TRENTON – The Senate today approved legislation to restore the tradition of transparency typically honored by presidential candidates by requiring any future presidential and vice presidential candidates to submit their tax returns to the State Division of Elections in order to run on New Jersey’s ballot.
The bill (S-3048) is sponsored by Senate Majority Leader Loretta Weinberg, Senator Shirley K. Turner and Senator Linda Greenstein.
“By failing to disclose his tax returns, Donald Trump has ignored a long tradition of transparency supported by presidents of this country for the last 40 years. The people of this country deserve better,” said Senator Weinberg (D-Bergen). “New Jersey is joining other states in taking an appropriate stand to require that candidates for president and vice president submit their tax information to the state in order to get on the ballot.”
“With Congress refusing to act, states across the country are moving to implement standards for candidates to our nation’s highest office,” said Senator Turner (D-Hunterdon, Mercer). “Transparency regarding their financial dealings should be among the very basic thresholds met by those seeking the presidency or vice presidency. We have the ability to control ballot access in our state and we should use that power to force the public disclosure of tax returns by those who want to lead the free world.”
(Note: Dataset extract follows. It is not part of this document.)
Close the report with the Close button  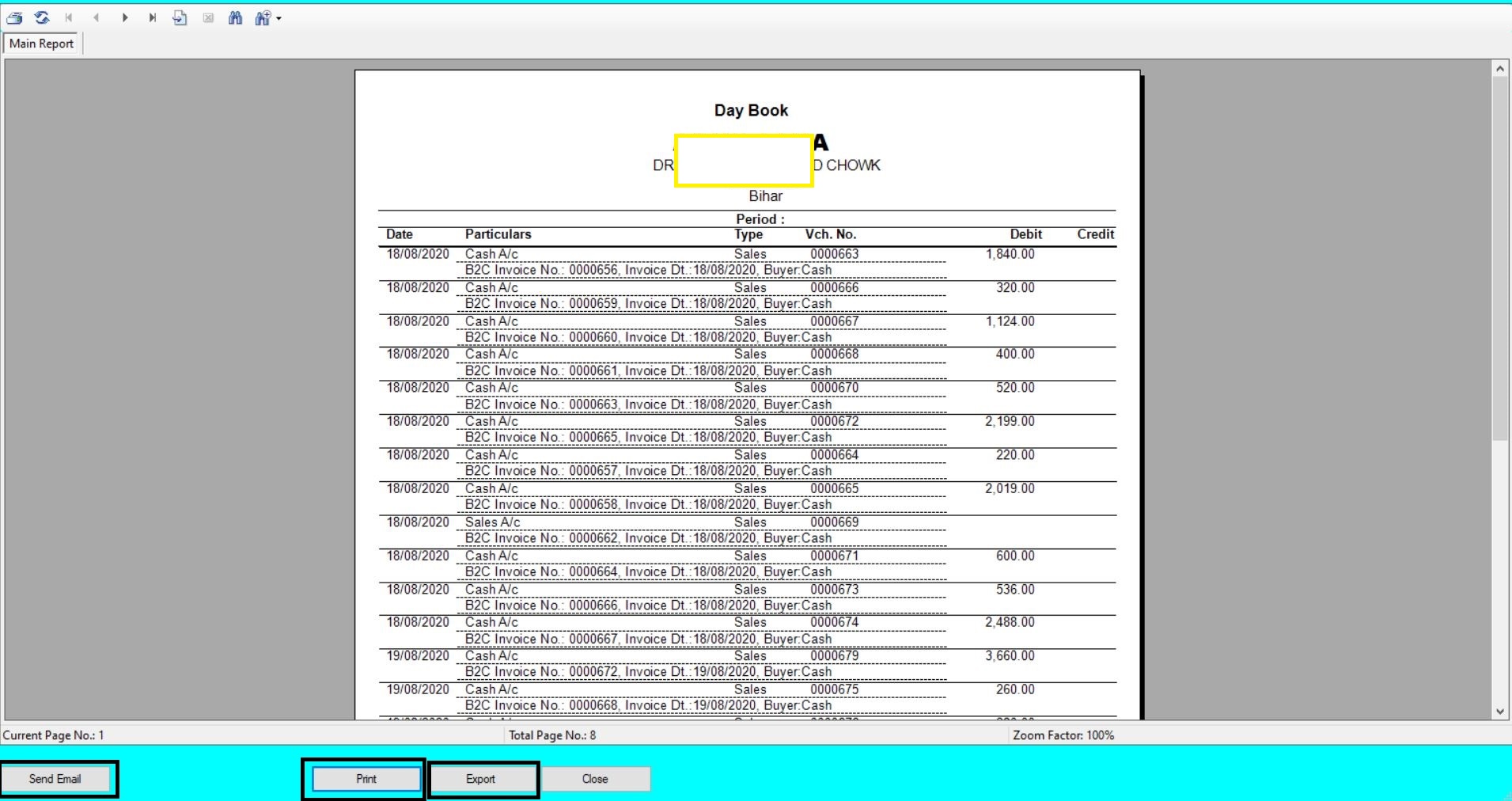tap(596, 779)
“The refusal by the President to submit his tax returns for public scrutiny has helped fuel rumors and concerns about conflicts of interest, undue foreign influence, and fiscal and financial mismanagement,” said Senator Greenstein (D-Mercer, Middlesex). “The American people deserve information that could help resolve these kinds of questions, and requiring that candidates for the highest office publicly disclose tax documents is a part of that process.”
Under the bill, in order for a candidate for President or Vice-President of the United States to have their names printed on New Jersey’s ballot, they must submit their federal income tax returns to the State Division of Elections for at least the five most recent taxable years for which the candidate has filed such a return with the Internal Revenue Service.
Each candidate would also submit written consent to the division for the public disclosure of the income tax returns. The income tax returns and the written consent for disclosure must be filed with the division no later than 50 days before the general election.
The division would then post the income tax returns on its website no later than seven days after the candidate has filed the income tax returns with the division. The bill requires the division, in consultation with the Attorney General, to redact any information contained in the income tax returns that the division deems necessary before it posts the income tax returns on its website.
The legislation was approved by a vote of 24-11. It next goes to the Assembly for consideration.